Il rischio di vendita di Bitcoin torna a livelli raramente così bassi mentre i venditori a 80.000 $ scompaiono dalla vista
Gli investitori in Bitcoin hanno mostrato pochi segnali di vendite dettate dal panico, mentre BTC ha mantenuto gran parte dei guadagni di agosto e il rischio di vendita è sceso a livelli raramente osservati, secondo i dati.

Il rischio di vendita di Bitcoin (BTC) resta vicino ai minimi storici mentre le prese di profitto di agosto rallentano, secondo nuovi dati.
Punti chiave:
- Il rapporto del rischio di vendita di Bitcoin è sceso da 16 a settembre a uno dei suoi valori più bassi di sempre.
- La pressione di vendita si è allentata mentre Bitcoin ha mantenuto gran parte dei guadagni del 25% di agosto.
- Gli investitori negli ETF su Bitcoin hanno trascorso 229 sessioni al di sotto del loro livello aggregato di pareggio, vicino agli 86.000 $.
I detentori di Bitcoin «vendono meno» a settembre, afferma Glassnode
Nell’ultima edizione della newsletter The Week Onchain di Glassnode, la piattaforma di analisi crypto ha affermato che il rapporto del rischio di vendita di Bitcoin (SSRR) si era nuovamente portato su livelli inferiori.
Il rischio di vendita somma i profitti e le perdite realizzati complessivamente on-chain e divide tale cifra per la capitalizzazione di mercato realizzata di Bitcoin.
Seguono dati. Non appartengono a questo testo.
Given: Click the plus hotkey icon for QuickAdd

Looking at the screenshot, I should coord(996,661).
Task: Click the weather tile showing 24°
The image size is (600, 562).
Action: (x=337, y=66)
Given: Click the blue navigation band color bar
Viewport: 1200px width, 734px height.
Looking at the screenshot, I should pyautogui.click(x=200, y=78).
Il risultato è un’istantanea del valore in dollari realizzato in un determinato periodo rispetto alla capitalizzazione realizzata.
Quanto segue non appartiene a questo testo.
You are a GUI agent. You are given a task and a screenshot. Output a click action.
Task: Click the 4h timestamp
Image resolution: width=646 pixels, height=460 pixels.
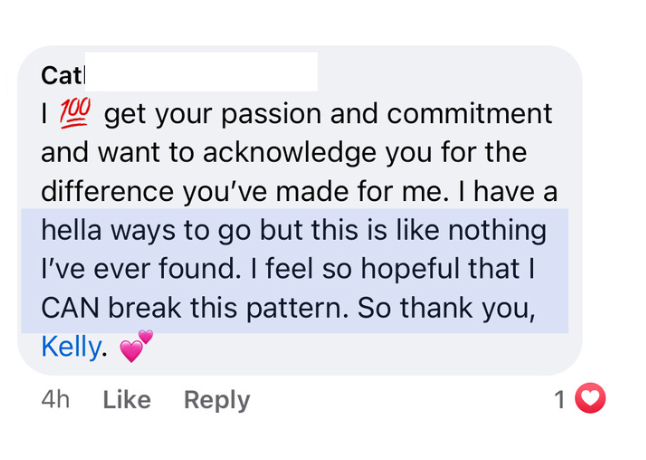pos(55,400)
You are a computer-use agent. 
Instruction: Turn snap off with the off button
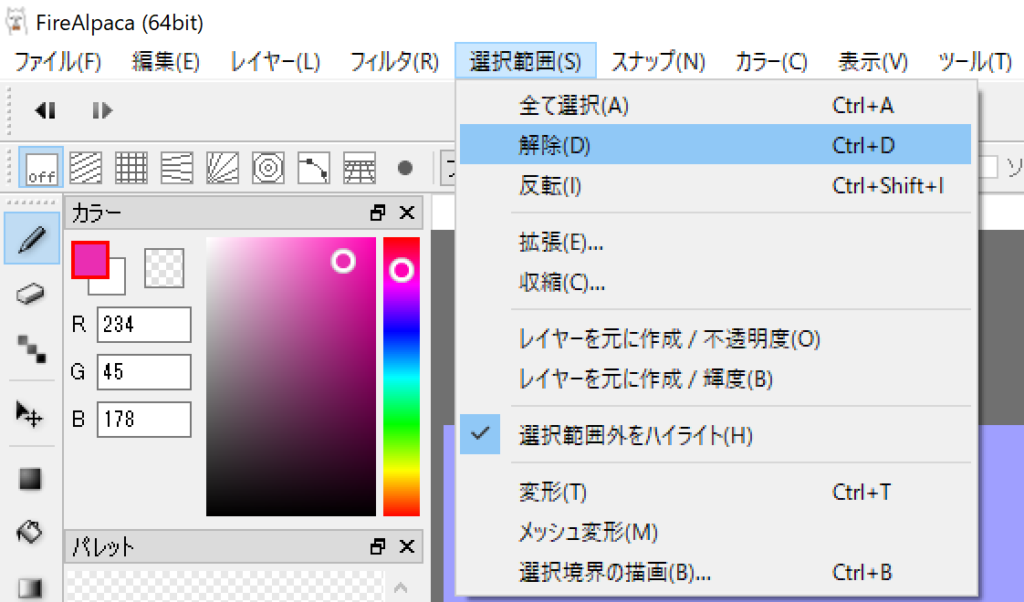[x=41, y=167]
Glassnode descrive i valori più bassi come segnali di «minimi del mercato macro, fasi di accumulazione e contesti di rischio di vendita relativamente basso».
L’SSRR ha raggiunto 16 quando il prezzo di Bitcoin ha toccato massimi plurimensili superiori agli 80.000 $ alla fine di agosto. Tuttavia, a questa settimana, l’indicatore si è più che dimezzato, scendendo a 7, uno dei valori più bassi mai registrati.

Glassnode ha affermato che il rimbalzo del prezzo di Bitcoin di agosto aveva «attinto poca offerta», come misurato dall’attività on-chain.
«Ai massimi di luglio 2025 e ottobre 2025, la stessa misura è salita a 35 e 23 punti base. Solo una piccola parte dei giorni dell’ultimo anno ha registrato un valore inferiore a quello odierno», ha osservato.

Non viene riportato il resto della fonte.